We’ve arrived!  We moved in a snow storm, but got it all unloaded before the big one hit.  From there, we were sitting under about 16″ of snow and bitter-cold temps.  Nearly 2 weeks later, we are digging out and settling in.

Our living room (see my daughter being silly as she tries to get out of the room in time!)

Our living room (see my daughter being silly as she tries to get out of the room in time!)

At first, I was super pleased with our progress.  Boxes were being unpacked and things were finding homes, but this week, as we began a bit of homeschooling again, I found myself frustrated and overwhelmed.

Then, I remembered this always happens.

Every time we move, I end up needing to deal with a few bad habits we’ve gotten into in the previous house.  Sometimes the issues are direct results of the move itself.  This move was, and is, no different.

1.  I am sick of the paper trail my children leave about the house.

I am all for creativity, but oy! the paper trail is maddening!  I snapped this photo the other day and then asked my little moms-of-many group to please advise (feel free to offer your own advice as I’m still working through it all!).

papers in living room

This scene is recreated all over my house every day of the week, and most every child in the household contributes.  My bigs try to be a bit neater about their paper, as do I (yes, they got this from me), but my littles draw and dump at will.

This sort of thing needs to stop.  Problem is, I’ve been too lazy to stop it.  I’m to blame for paper and pencils and crayons and scissors *gasp* and glue being TOO easily accessible.   So, this move, those things are finding a new home with new rules.

2.  My little boys stand (and often jump) on the furniture.

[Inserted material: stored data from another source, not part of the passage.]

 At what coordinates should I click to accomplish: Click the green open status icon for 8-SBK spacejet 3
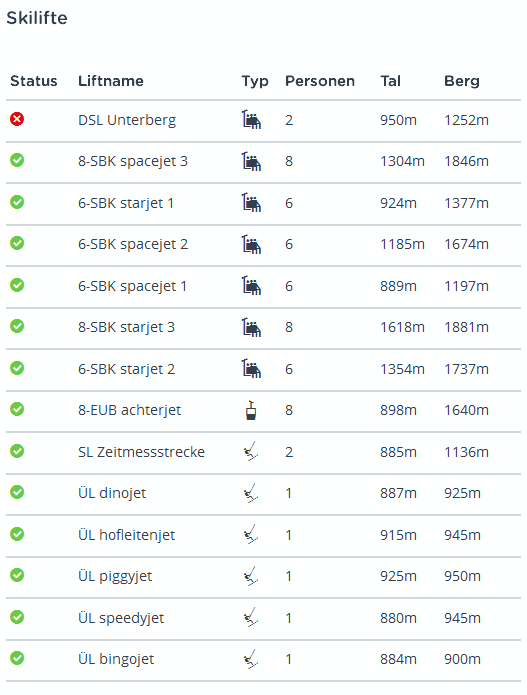pos(17,160)
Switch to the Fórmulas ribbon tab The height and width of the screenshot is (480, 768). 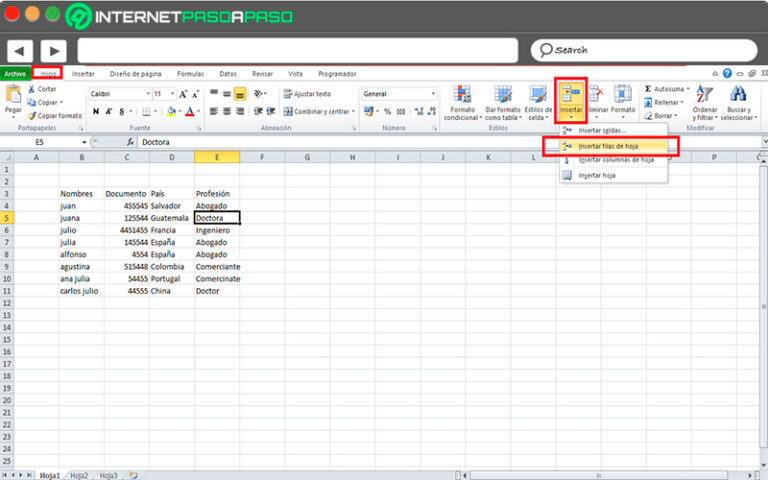(x=190, y=74)
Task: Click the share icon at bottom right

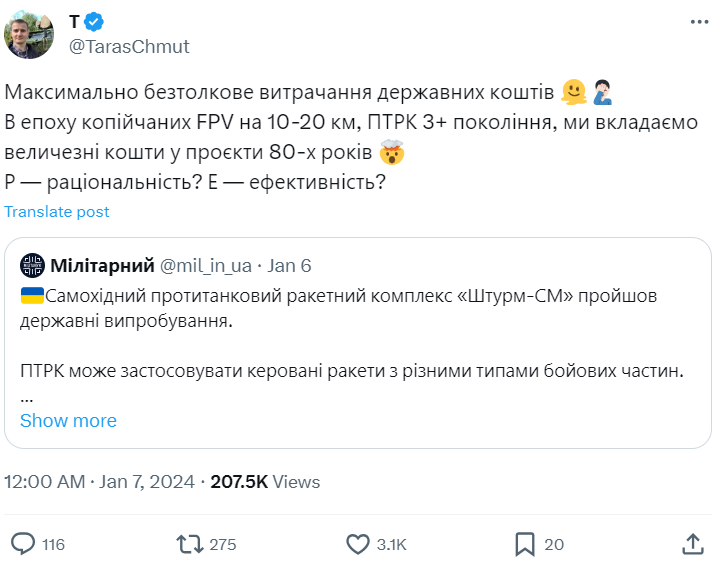Action: [x=693, y=544]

We had discipline for this in the old house, but I wasn’t always as consistent as I needed to be with it.  I didn’t stick with it as is needed to actually break bad habits.  This move, I am determined to nip this in the bud and stop this behavior once and for all.

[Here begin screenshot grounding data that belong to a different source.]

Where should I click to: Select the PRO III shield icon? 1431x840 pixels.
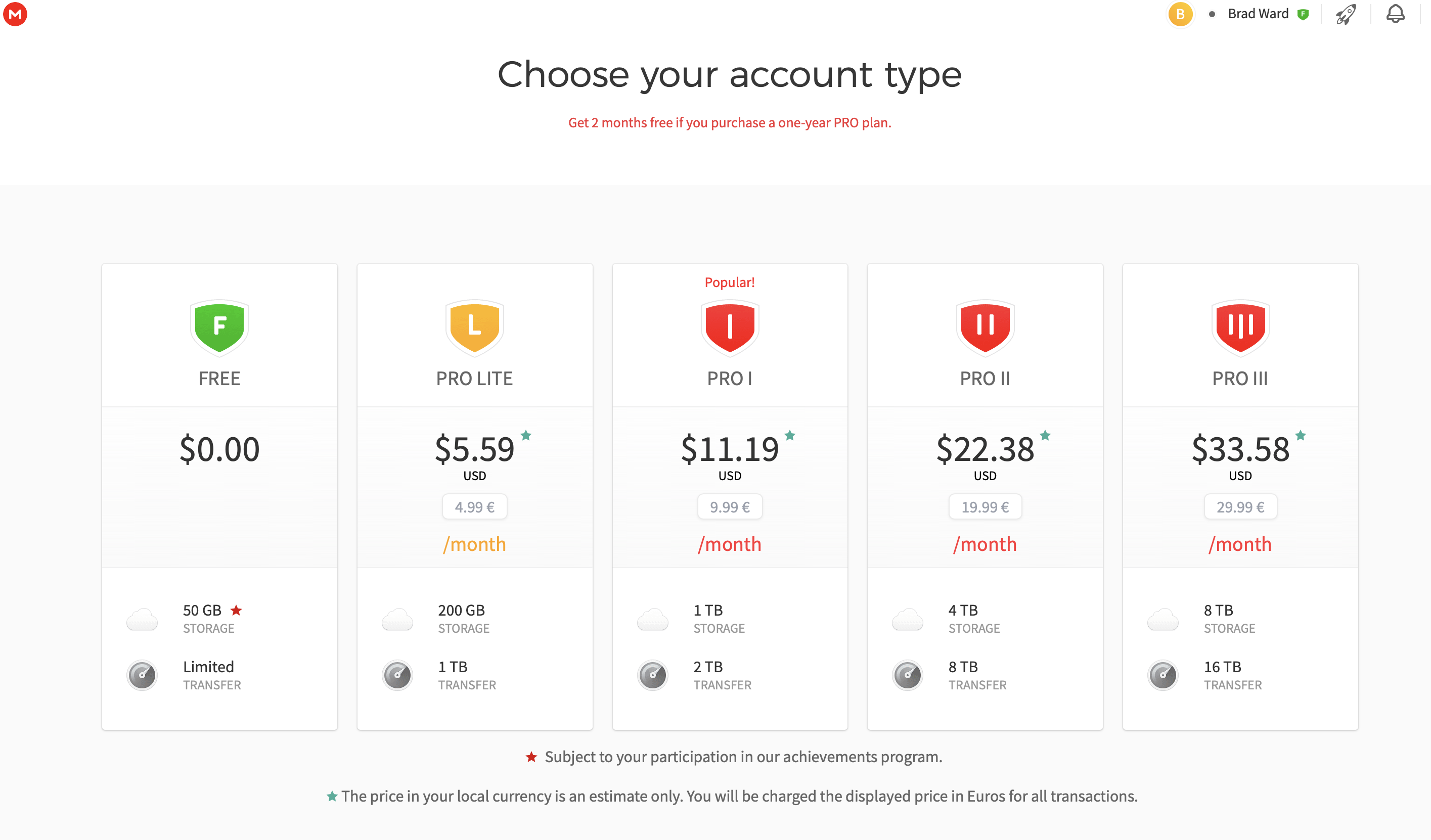pos(1240,328)
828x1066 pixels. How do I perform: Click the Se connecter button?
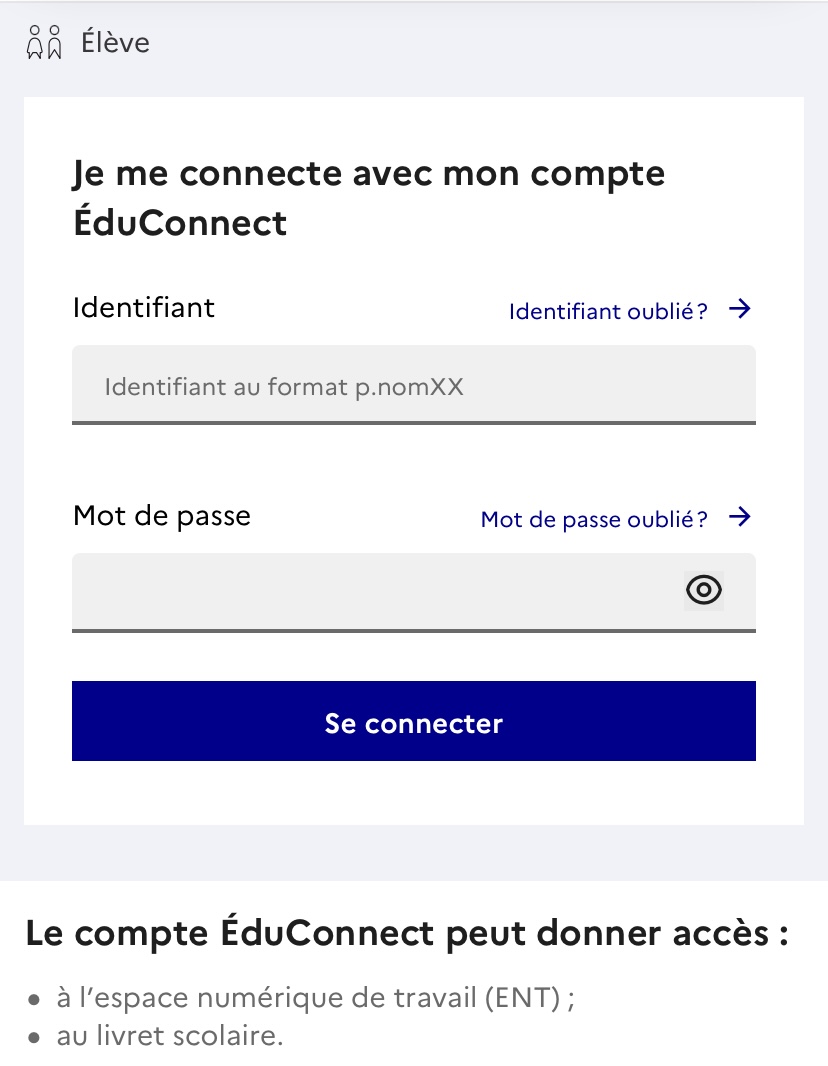[414, 721]
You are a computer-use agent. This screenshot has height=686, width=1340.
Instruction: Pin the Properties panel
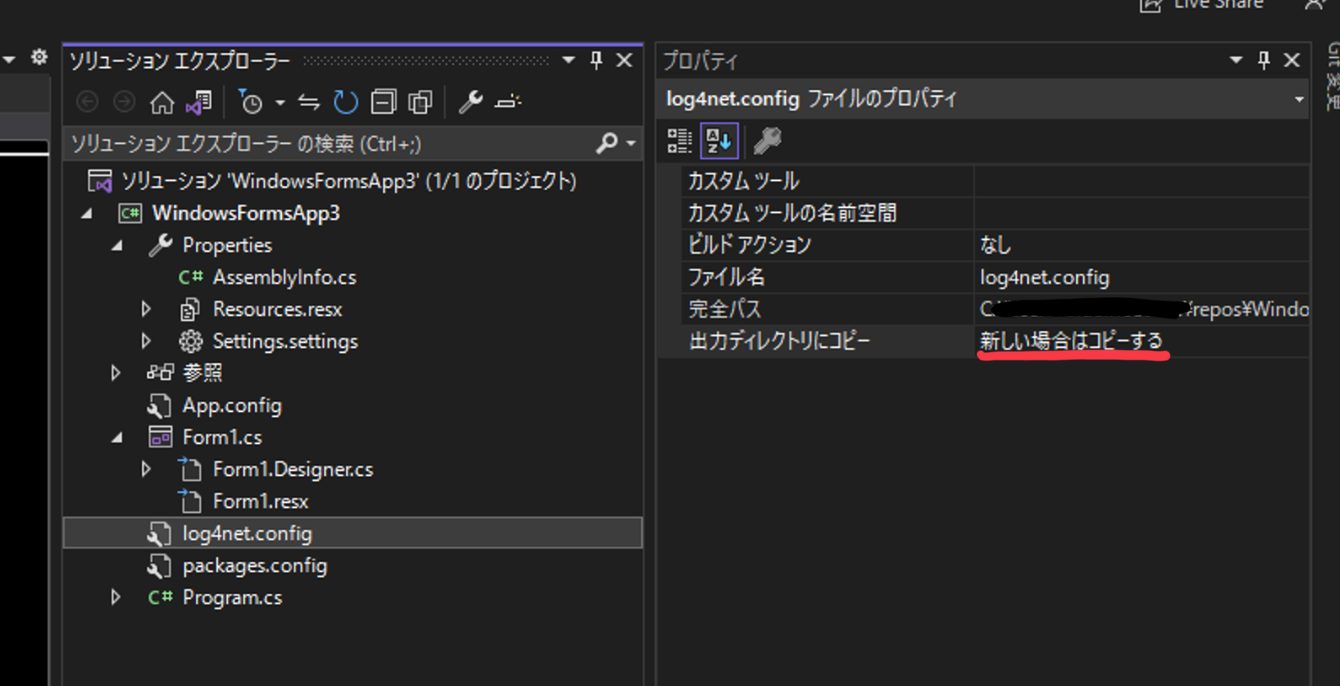click(x=1263, y=59)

“Method?” you ask?  Every time they stand on, jump over or off of the furniture, they must stand, nose to the wall, for as many minutes as their age.  The 3 year old gets 3 minutes, the 5 year old gets 5 minutes, and yes, my newly turned 8 year old gets 8.  (Eek!  Can you believe the 8 year even stands on the furniture sometimes?!  You ought to be feeling better about your parenting skills already!)

3.  I need to do better about the “place for everything and everything in it’s place” rule.

I’m just going to be honest here, my organizational skills are severely lacking.  Every little thing I organize has to be brainstormed and often reworked before it actually makes sense.  It is a painfully slow and ugly process.

When we move, I have to find new places for things and then learn where those place are.  About the time I learn those places, I realize where I put things makes no sense and needs to be reworked.  (We have a saying here, “As soon as you know where it is, we’ll move!”)

This move, I am hoping to get things organized sooner.  (As soon as I typed that, I sat here blankly for a few minutes.  Who am I kidding?  I won’t get organized any sooner than I normally do because I haven’t somehow magically gained 4 more hours to my day or grown an extra set of arms or a more organized brain.  Yeah, scratch that...)

This move, I am hoping to get things organized sooner.  There, that’s better.

So, there you have it…a little taste of life in our new home.  Never a dull moment!